◆ **AIM OF THE EXERCISE**
Please transcribe exactly the line that holds "Instruction: Reply to" and all lines that follow it to the end of the records below, omitting any pictures.

◆ **Records excerpted from a collection**
=== Begin Enclosure ===
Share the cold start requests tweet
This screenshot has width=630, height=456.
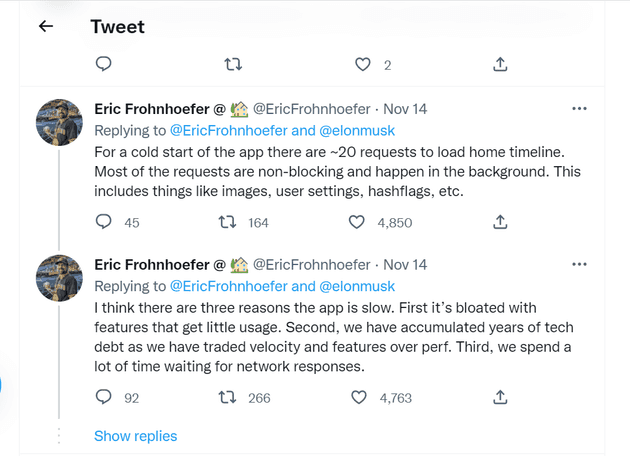(500, 222)
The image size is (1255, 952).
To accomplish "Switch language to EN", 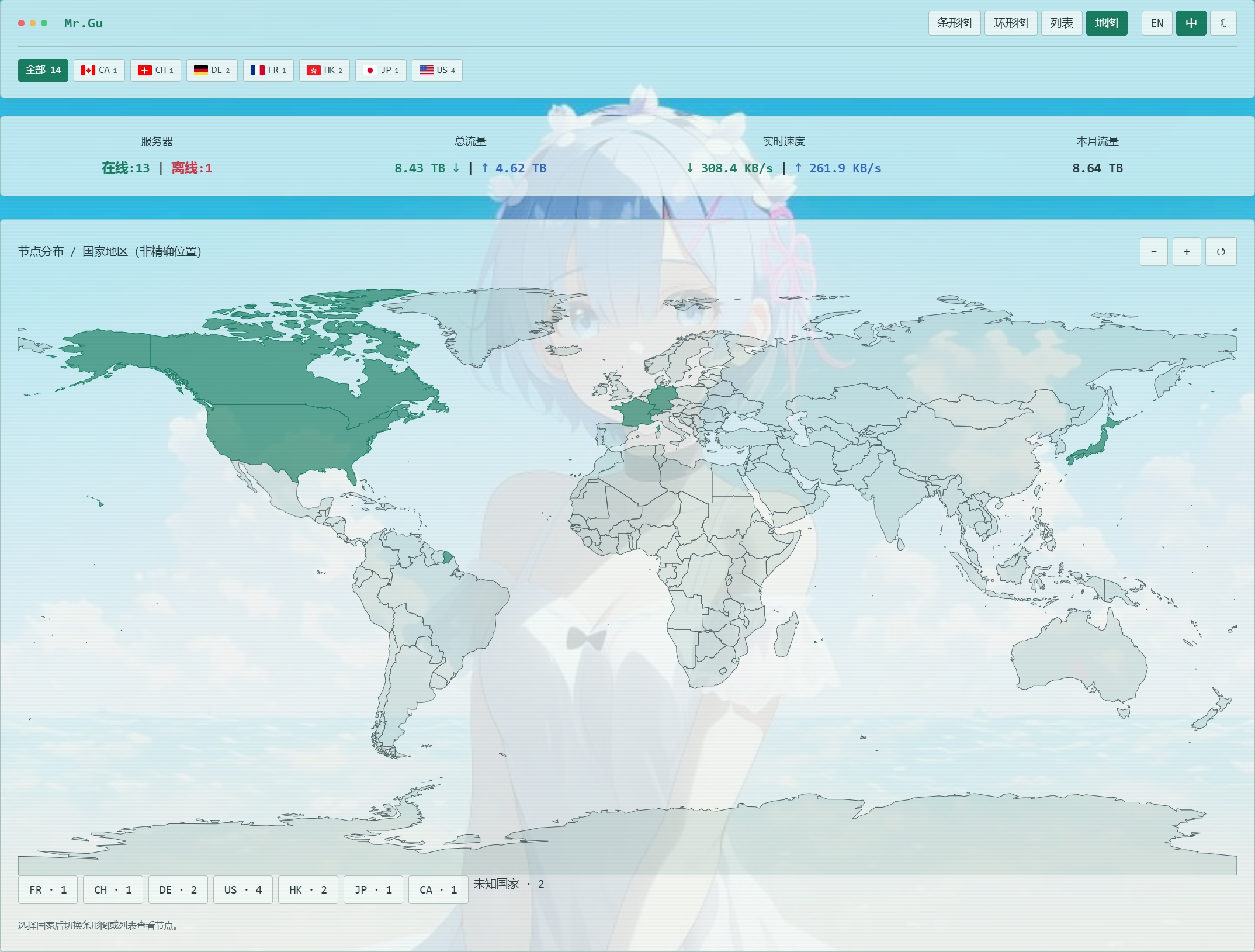I will pyautogui.click(x=1157, y=23).
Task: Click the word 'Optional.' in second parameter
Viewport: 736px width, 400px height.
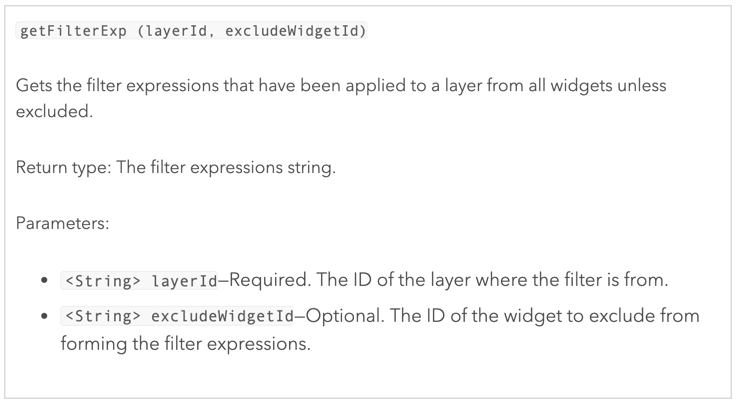Action: click(x=345, y=315)
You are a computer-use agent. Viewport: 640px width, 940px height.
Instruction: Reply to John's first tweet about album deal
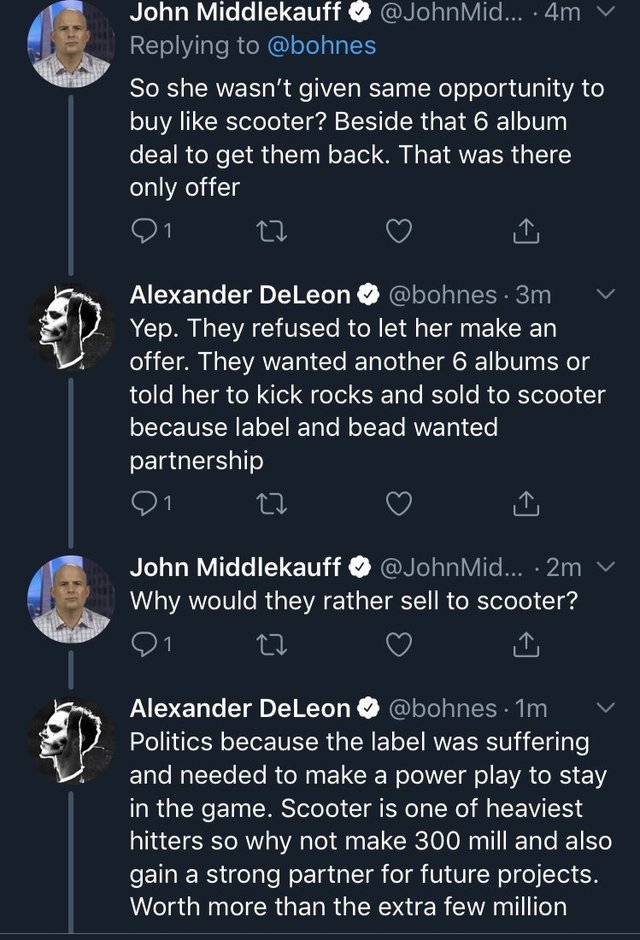click(x=145, y=232)
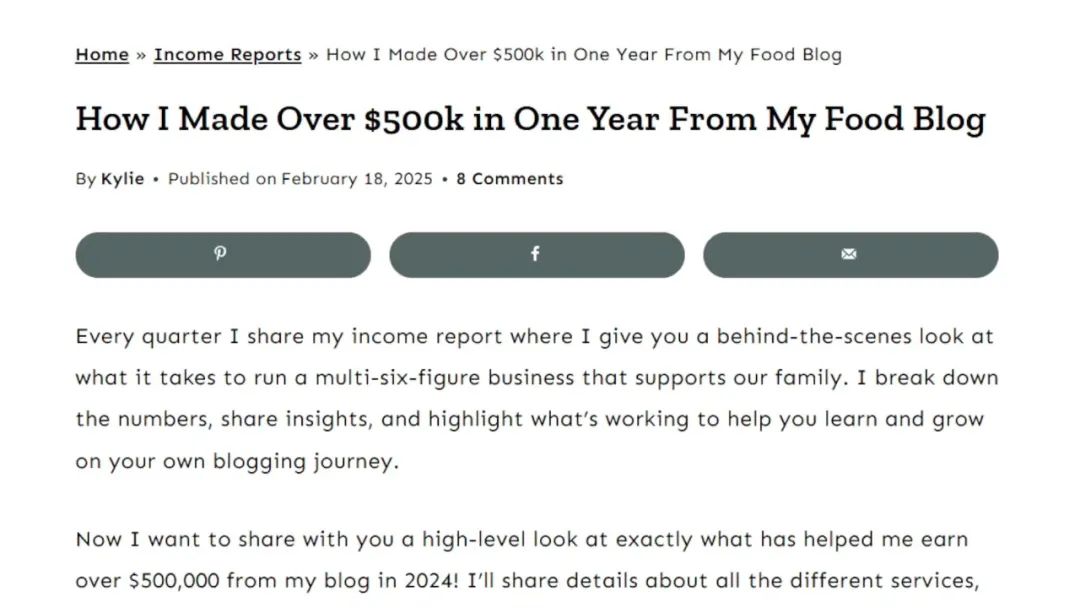Jump to the 8 Comments section
The height and width of the screenshot is (608, 1080).
509,179
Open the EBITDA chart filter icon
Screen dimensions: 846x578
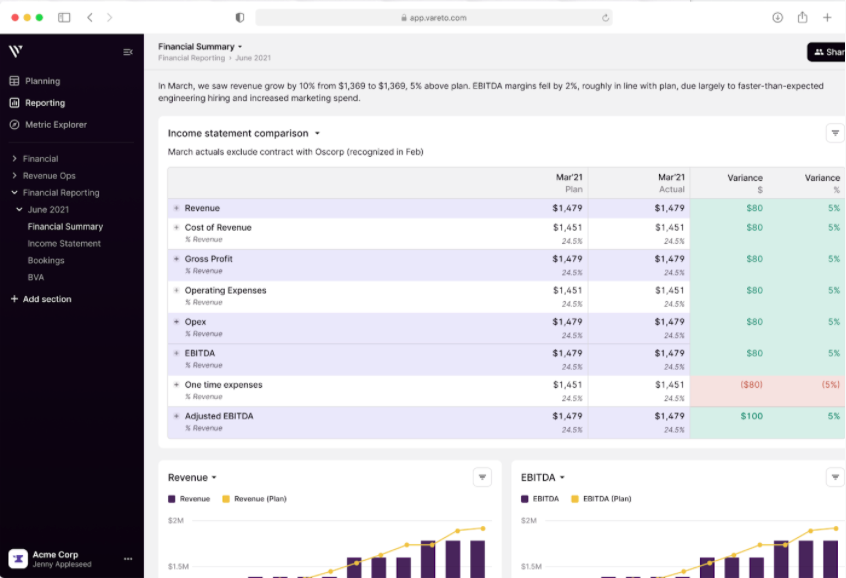[835, 477]
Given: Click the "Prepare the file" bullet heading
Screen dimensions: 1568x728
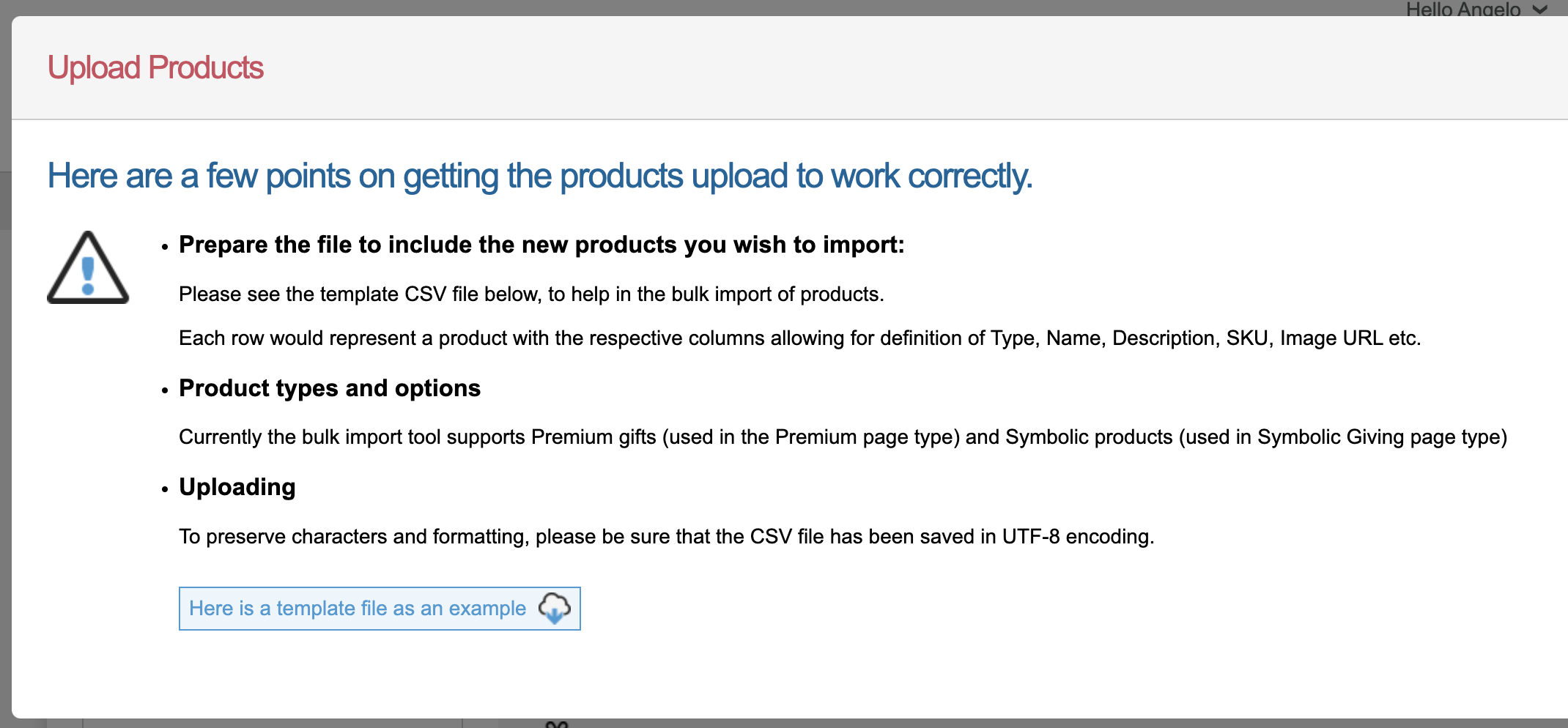Looking at the screenshot, I should coord(541,245).
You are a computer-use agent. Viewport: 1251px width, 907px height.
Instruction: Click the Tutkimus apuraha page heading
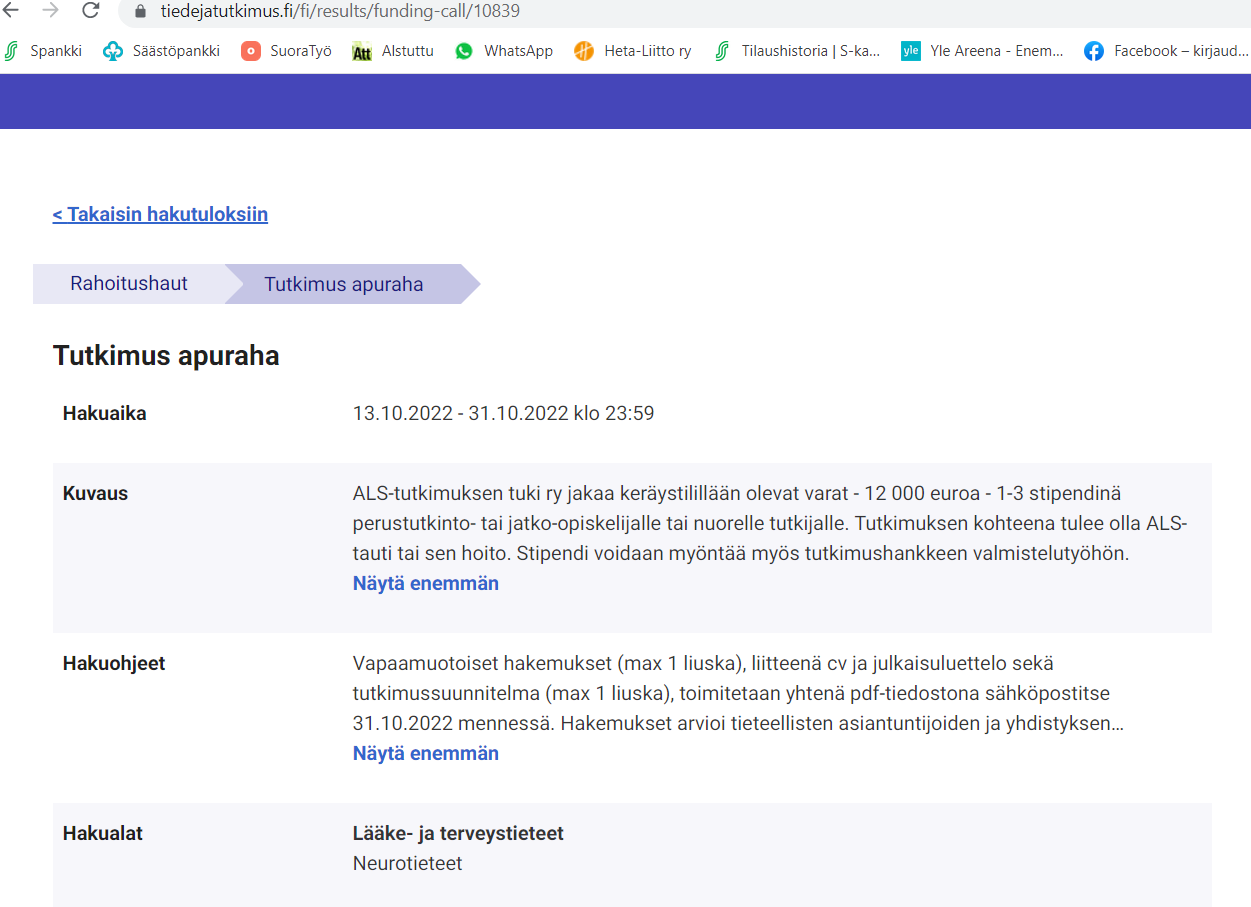click(x=166, y=356)
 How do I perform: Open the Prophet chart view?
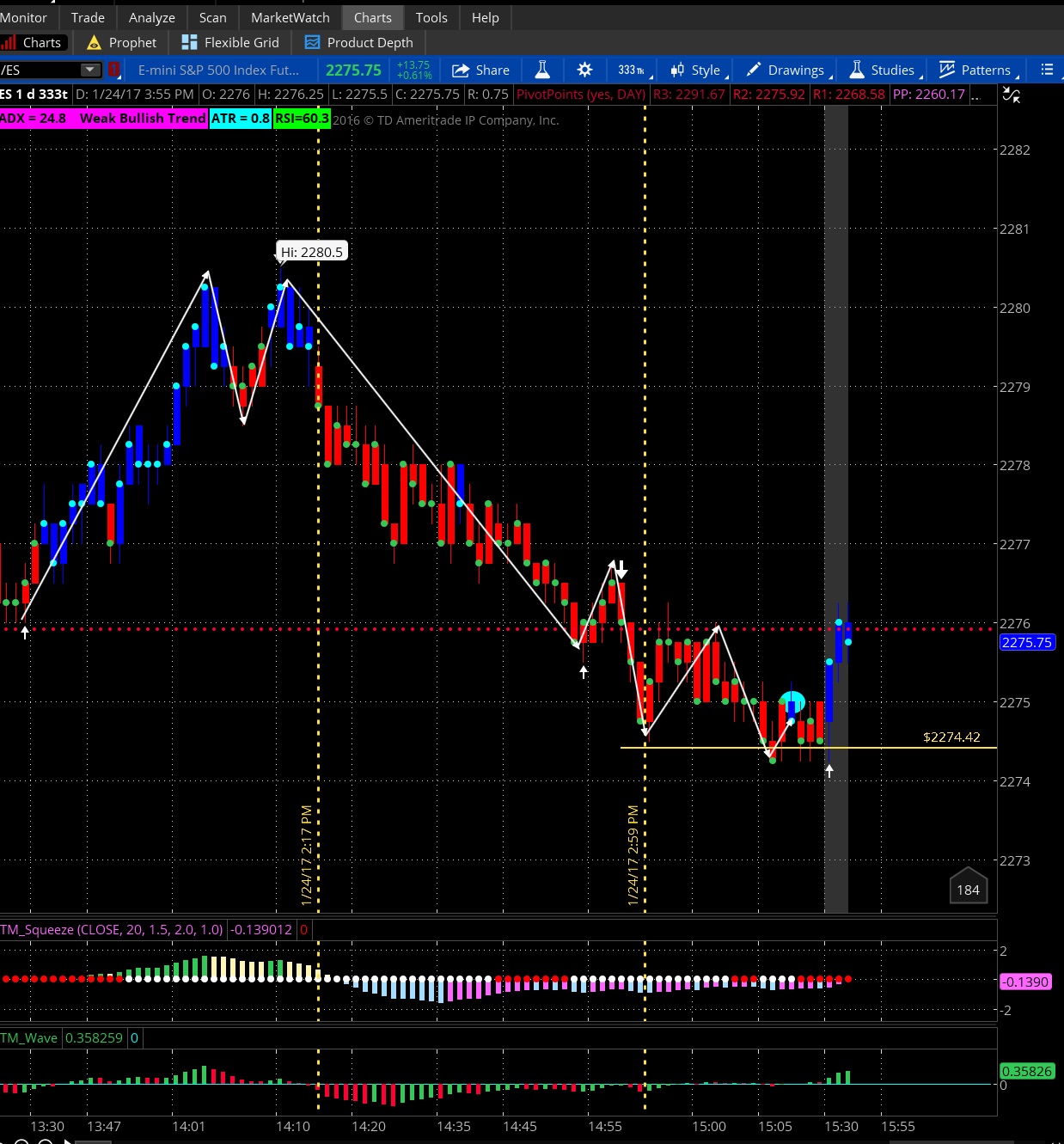(122, 42)
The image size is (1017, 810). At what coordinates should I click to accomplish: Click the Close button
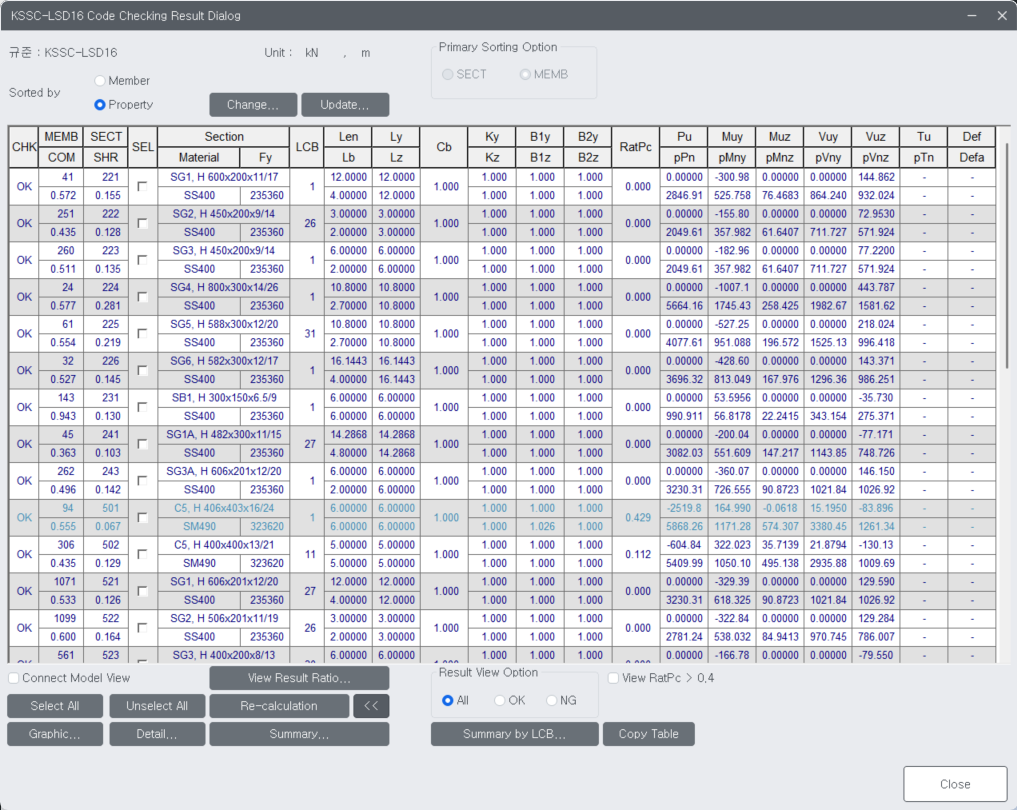954,784
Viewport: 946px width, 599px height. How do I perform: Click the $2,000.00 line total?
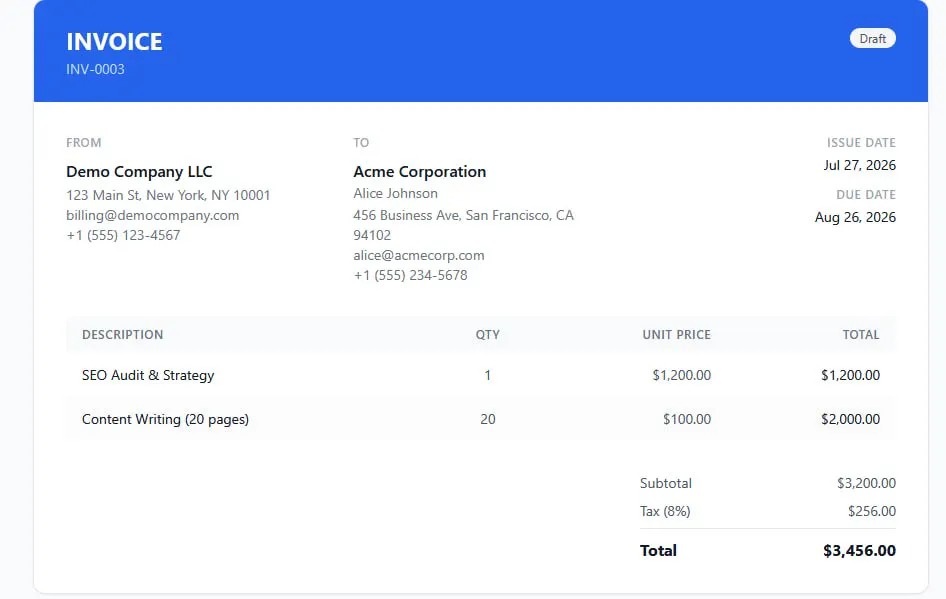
=== End Enclosure ===
◆ **REPLY**
Instruction: Reply to John's first tweet about album deal
click(x=145, y=232)
Jump to the 8 Comments section
The height and width of the screenshot is (608, 1080).
509,179
Open the EBITDA chart filter icon
Screen dimensions: 846x578
[835, 477]
Given: Click the "Prepare the file" bullet heading
Screen dimensions: 1568x728
Looking at the screenshot, I should coord(541,245).
You are a computer-use agent. Viewport: 1251px width, 907px height.
Instruction: Click the Tutkimus apuraha page heading
click(x=166, y=356)
 How do I perform: Open the Prophet chart view?
(122, 42)
The image size is (1017, 810). At what coordinates should I click to accomplish: Click the Close button
954,784
Viewport: 946px width, 599px height. How do I perform: Click the $2,000.00 line total?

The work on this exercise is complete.